> [What you need to do] Resume the remembrance of Jeff below, beginning right after its final sentence and keeping its voice.

He turned away from pre-med and dove into literature and languages. He became a writer and teacher, and with Frank Chin, Lawson Inada and Shawn Wong, articulated the genre we now know as Asian American literature. 

Jeff was also a champion for Asian American artists trying to break through white-dominated cultural institutions, like the National Endowment for the Humanities. The Manongs Film Project, which eventually became Fall of the I Hotel, was up for an NEH grant.

Jeff was on the review panel. He later told me that one reason why it didn’t get the grant was because some panelists couldn’t understand why there was poetry being voiced by Al Robles as he walked down a dimly-lit hallway to open a window to a fire escape that dissolved to reveal a scene of eviction protesters shouting, “Long Live the I Hotel, We Won’t Move!”

Jeff told the review panel that this scene was evocative of a state of mind. That this was poetry being political: International Hotel Night Watch. A turn of consciousness. Now, some 40 years after the film premiered, that film continues to be taught in classrooms across the country and that scene highlighted for its depth by professors, filmmakers and viewers even now. 

When I got my chance to teach Asian American Studies at SF State (1985-1995), it was jarring and flattering to be greeted in the hallways by students, bright, brash and beautiful and even middle-aged adults saying, “Hi Jeff!,” to me!

Christopher Chow By Nancy Wong via Wikimedia Creative Commons

That was during my SF State period when I wore silver, wire -framed glasses and the only hair atop my head was flowing from the sides of my brain. That kind of adulation was heady indeed. I was a lecturer then, teaching AAS 693, ASIAN AMERICANS AND MASS MEDIA, and cribbing from his syllabus notes of that course to plan my semester. I was reaping the harvest from seeds sown by Jeff and the other AAS originals of 1969. What academic or intellectual rigor my students got were based on many ideas and content I got from Jeff, and of course, from some of my own experience and expertise. 

Jeff’s passing is profoundly sad for those of us who found our voice and purpose as Asian/Chinese Americans when he and the CARP boys were riding across the landscape jousting with pig publishers and institutions of higher learning while helping those of us who came right behind them and astride them to learn and perfect the art and craft of storytelling, truth-telling. It’s the beginning of the ending of an epoch, our epoch of awakening in cultural social economic political sense.

> [Data extract]
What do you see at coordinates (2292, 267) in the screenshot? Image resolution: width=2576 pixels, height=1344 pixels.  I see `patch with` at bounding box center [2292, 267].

> [Task response]
People like the late Janice Mirikitani were part of this epochal awakening and uprising too but those four guys created AIIIEEEEE! They wrote the manifesto on establishing Asian American writing as a vibrant heroic rich literary field, a creative and artistic genre all its own, to be read appreciated celebrated for its beauty bravura and soul.  

His was the steady hand, the level head, the critical editing eye. The loss of such gifts is what’s sad to me. Still he would want us to carry on while he got to his resting place, with his pen, his typewriter, his computer , his lyre in heaven, perhaps trading notes or nods with Janice and others in the pantheon of yellow writers and teachers.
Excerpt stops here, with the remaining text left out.